Many athletes do yoga because they love the experience of it. Personally, I don’t. But I value the benefit enough that I do it regularly. And yoga has a particular value in the off season when we hang up the bike and look to undo many of the imbalances that built up during the season.
“Dysfunctions don’t happen overnight, and they will not be reversed overnight either,” says TAG Performance strength and conditioning coach Jess Elliott. Give it at least a month.
Jennifer Real, a physician and professional eRacer on Team Saris-NoPinz, does yoga year-round. “I think it’s great for stability and neuromuscular changes,” she points out. Real does 45 minutes each week on her recovery days, but gets in 10-15 minutes almost daily.
If you’re just starting out…
A proper yoga session is not just a fancy form of stretching. It combines flexibility with strength, stability, and core work. Research on stretching alone in athletes has shown that it can actually contribute to injury by damaging connective tissue and reducing stability during exercise. Because yoga combines flexibility, strength, and stability, the same negative effects do not appear to hold true.

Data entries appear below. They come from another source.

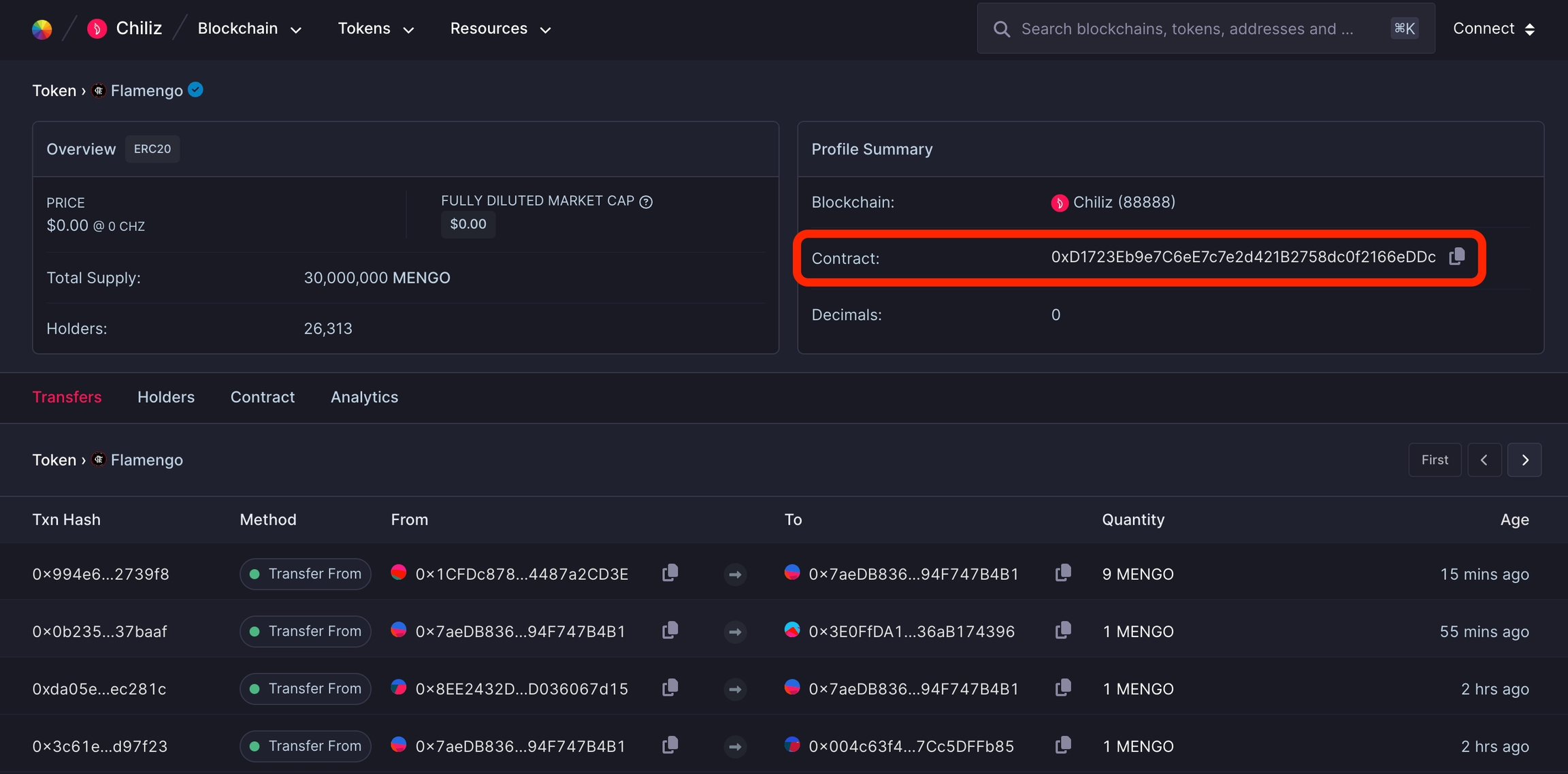Copy From address 0x8EE2432D icon
The image size is (1568, 774).
(x=670, y=688)
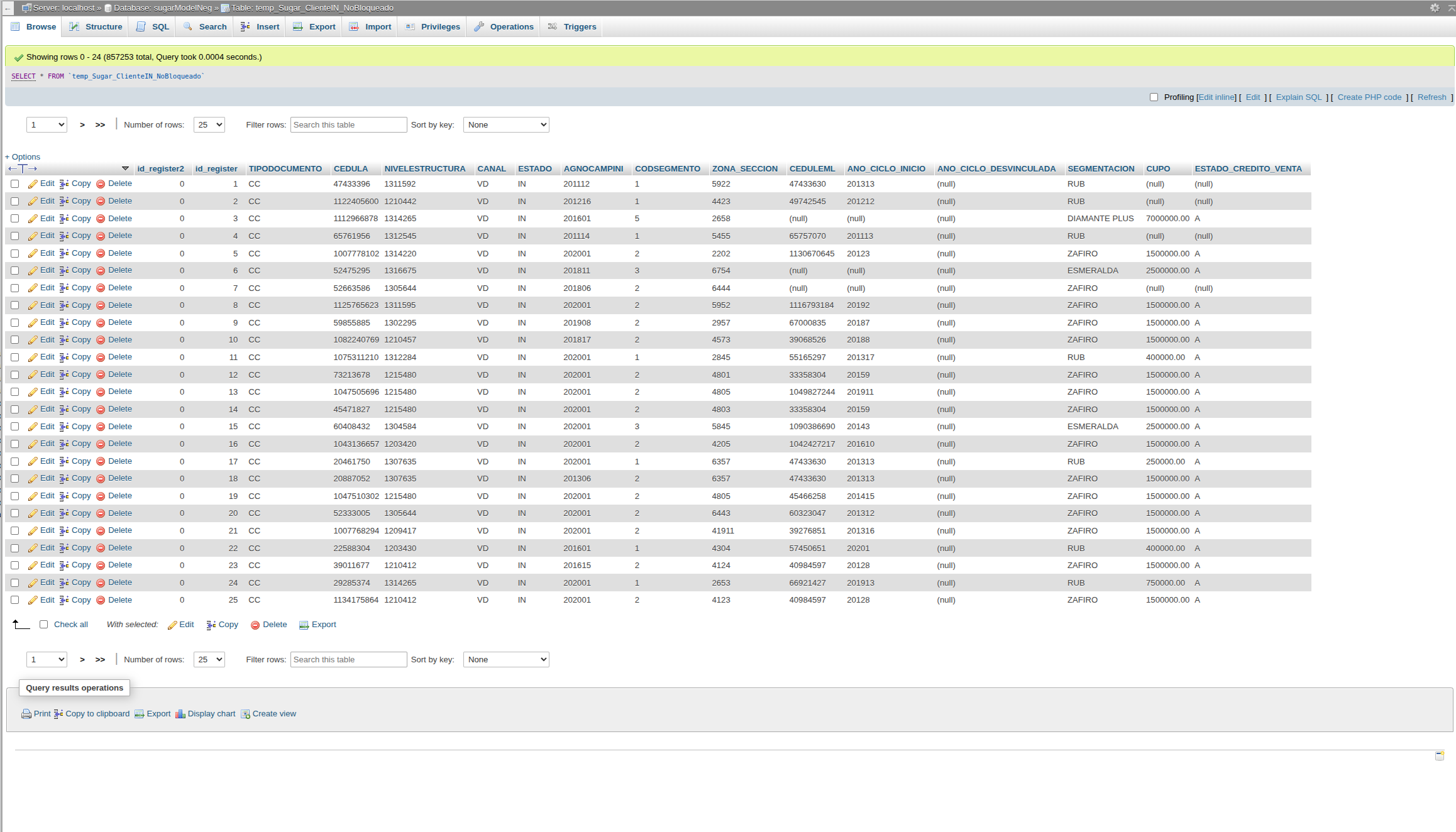Click the Explain SQL link
1456x832 pixels.
pyautogui.click(x=1298, y=97)
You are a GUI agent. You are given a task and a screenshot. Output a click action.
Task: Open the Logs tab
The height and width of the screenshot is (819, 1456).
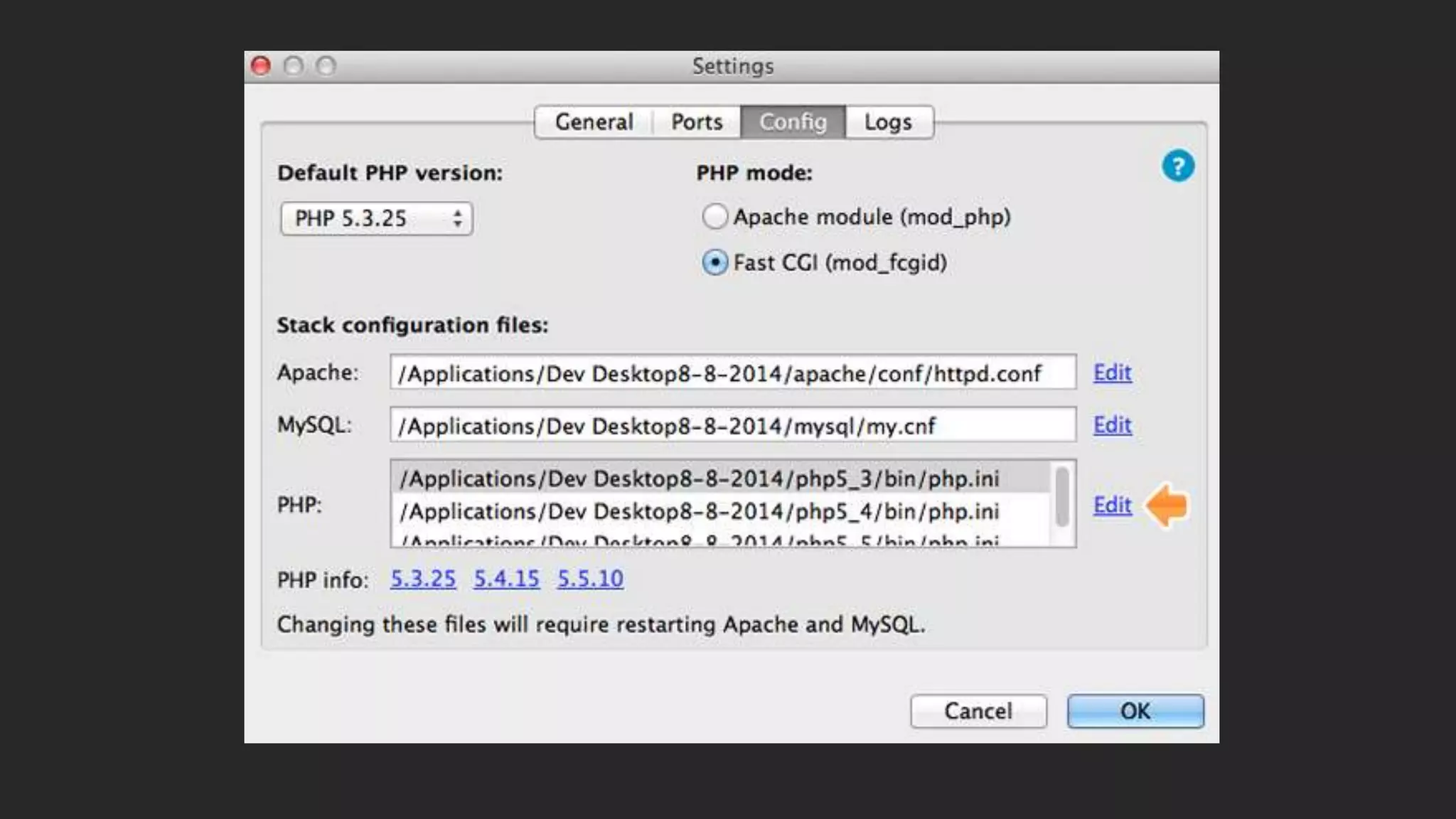888,122
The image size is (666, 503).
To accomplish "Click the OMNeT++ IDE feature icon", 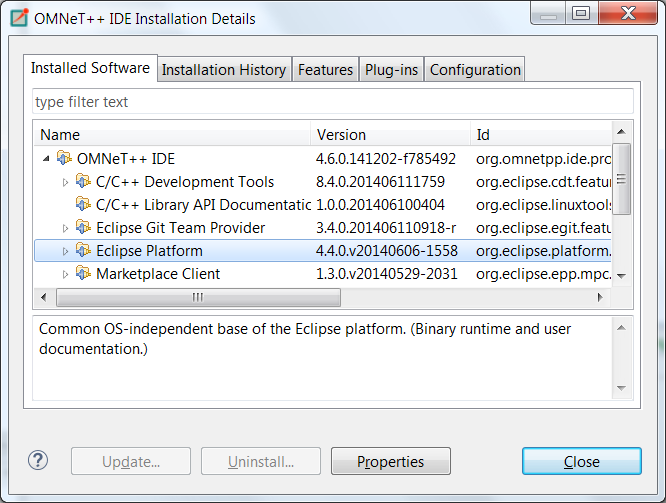I will pyautogui.click(x=64, y=158).
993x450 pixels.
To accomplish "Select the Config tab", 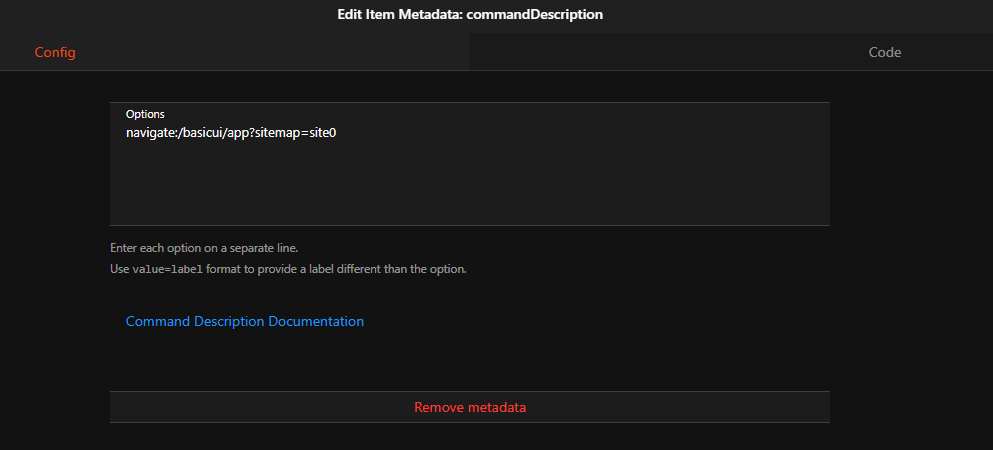I will coord(55,52).
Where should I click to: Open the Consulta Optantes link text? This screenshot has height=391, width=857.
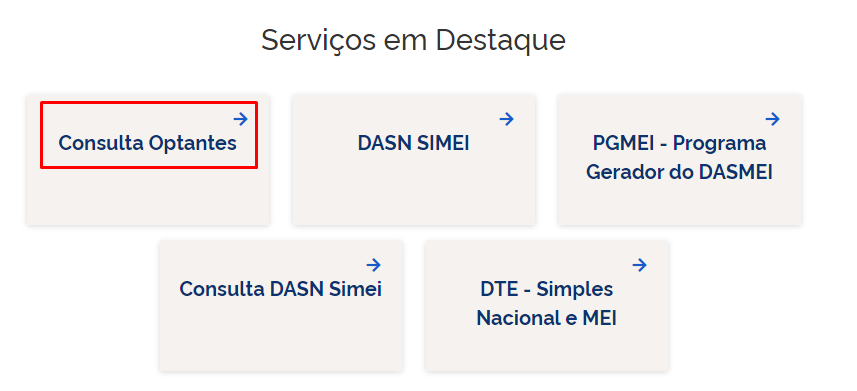[x=148, y=143]
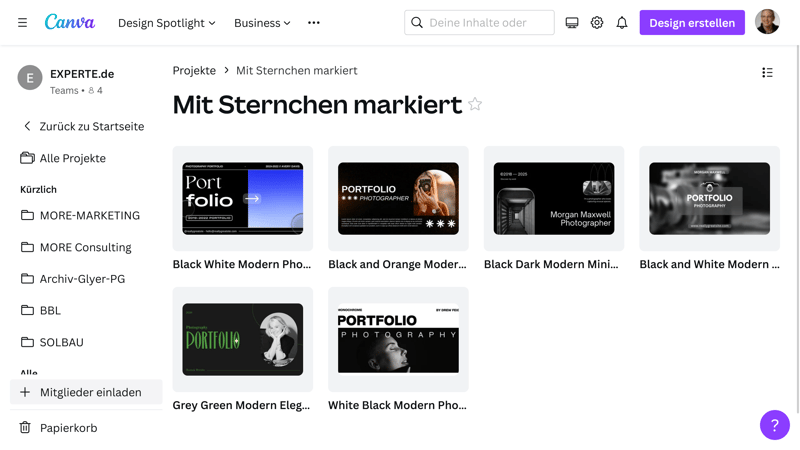Screen dimensions: 800x450
Task: Toggle the star beside Mit Sternchen markiert
Action: 475,104
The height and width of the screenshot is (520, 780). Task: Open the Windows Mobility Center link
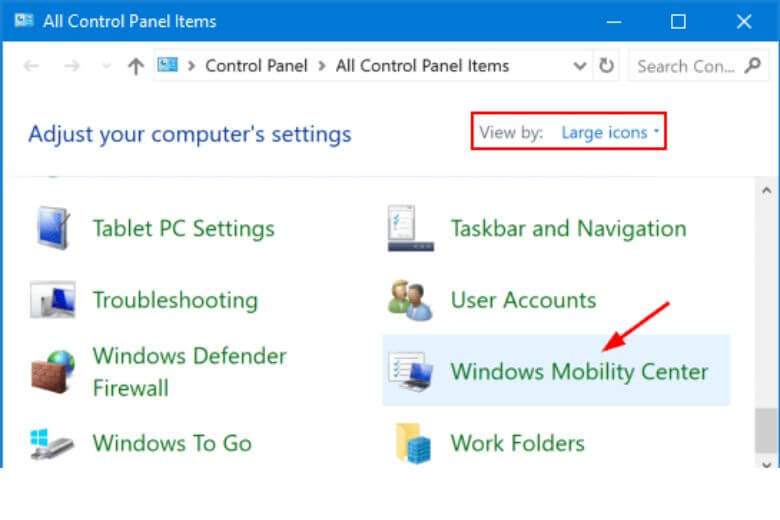click(x=579, y=372)
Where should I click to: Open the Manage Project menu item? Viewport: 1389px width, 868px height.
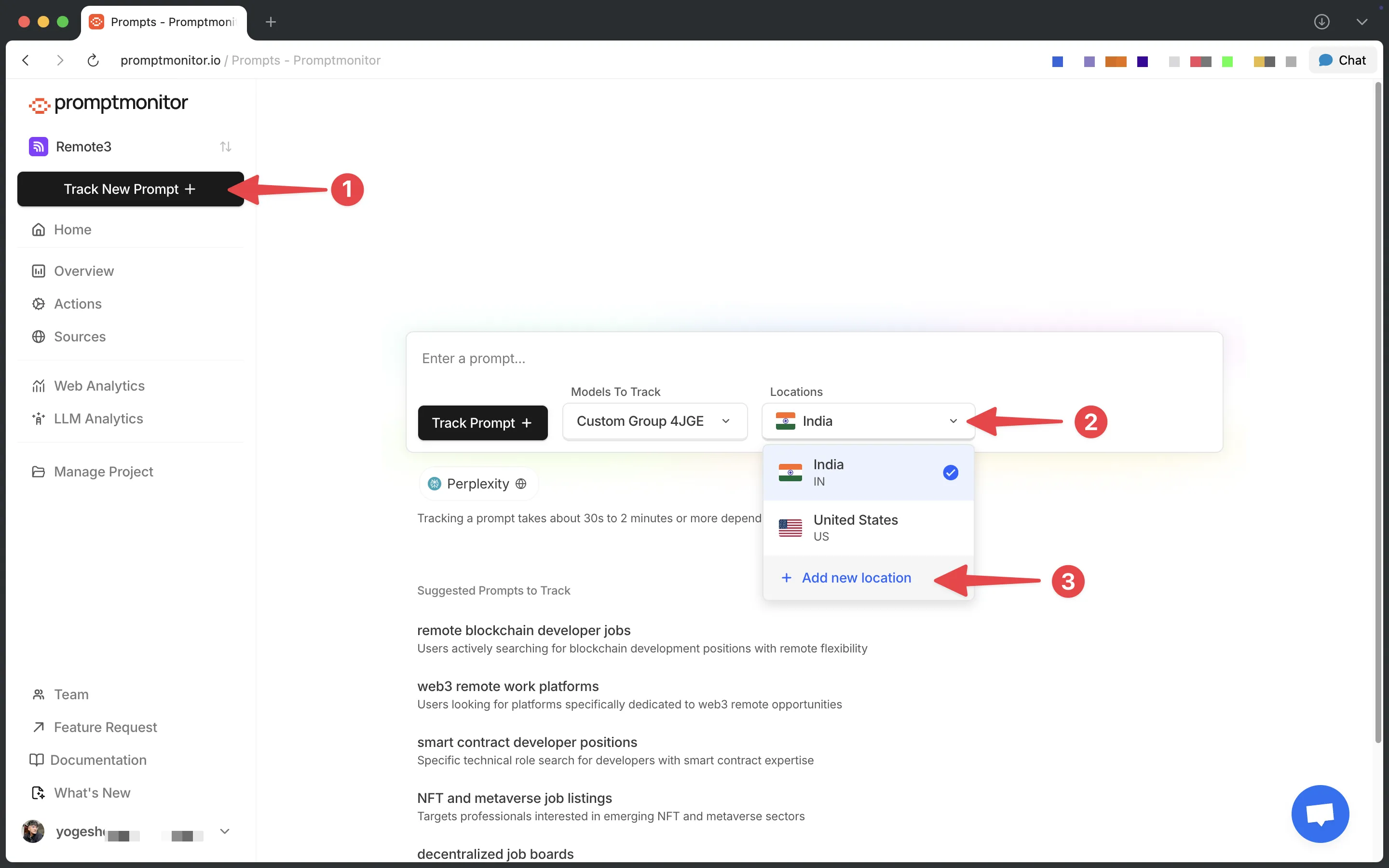pos(103,471)
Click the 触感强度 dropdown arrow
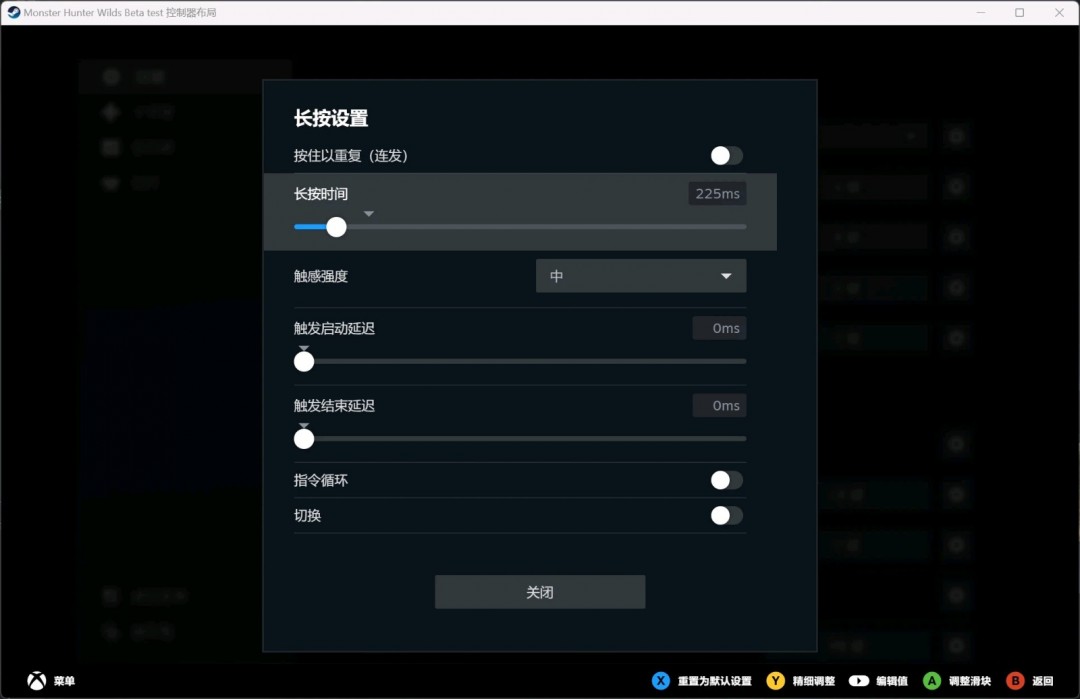 (x=726, y=276)
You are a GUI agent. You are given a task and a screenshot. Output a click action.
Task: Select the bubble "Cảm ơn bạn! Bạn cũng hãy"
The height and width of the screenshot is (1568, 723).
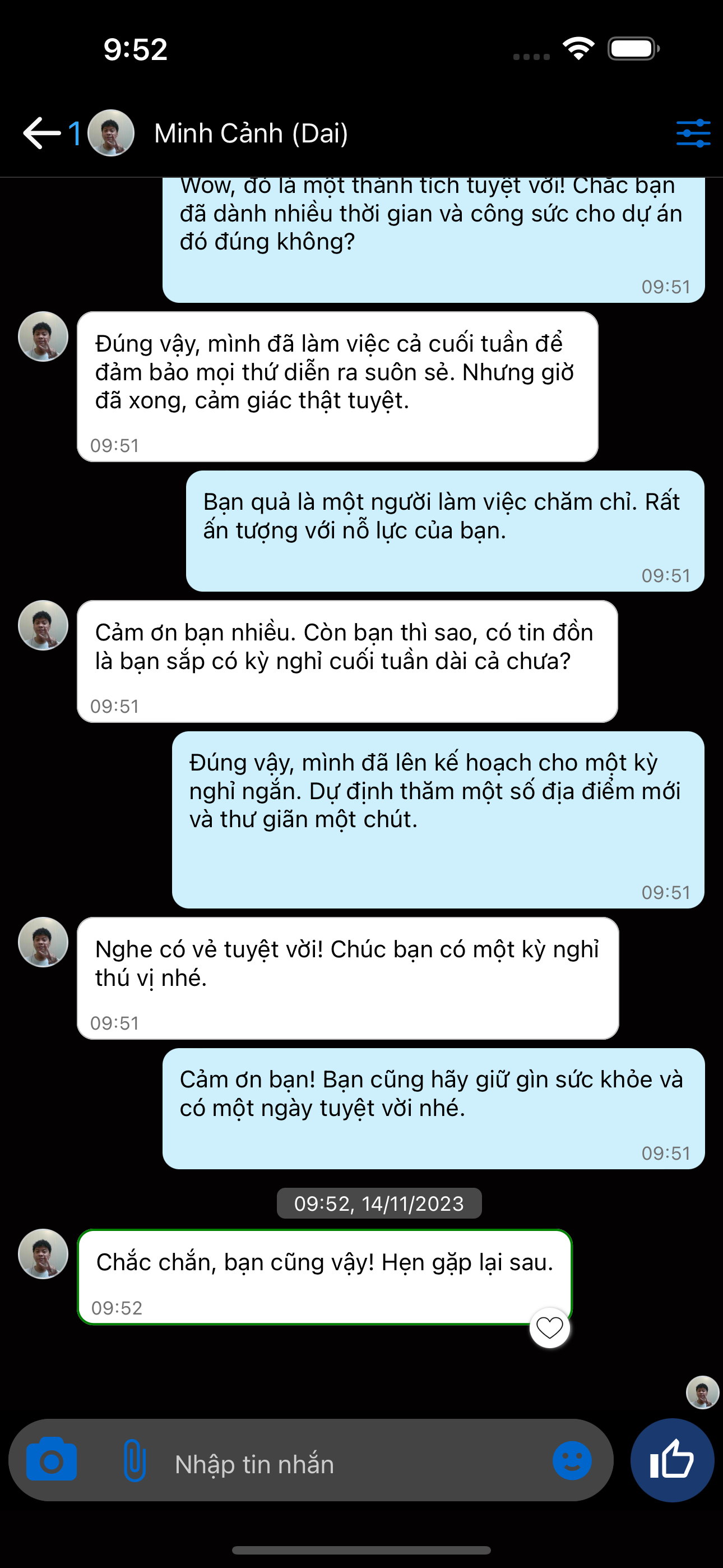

Elliott recommends researching instructors and their background. Make sure they are credentialed. Find one who offers regression and progression poses so you can scale to your ability. Do not work with an instructor who pushes you too quickly into advanced poses. There are many styles of yoga and you should explore a few.
Workout of the Week: Yoga
45 min. to 1 hr. yoga session. If you are new to yoga, try a hatha or yin yoga class for a good introductory style.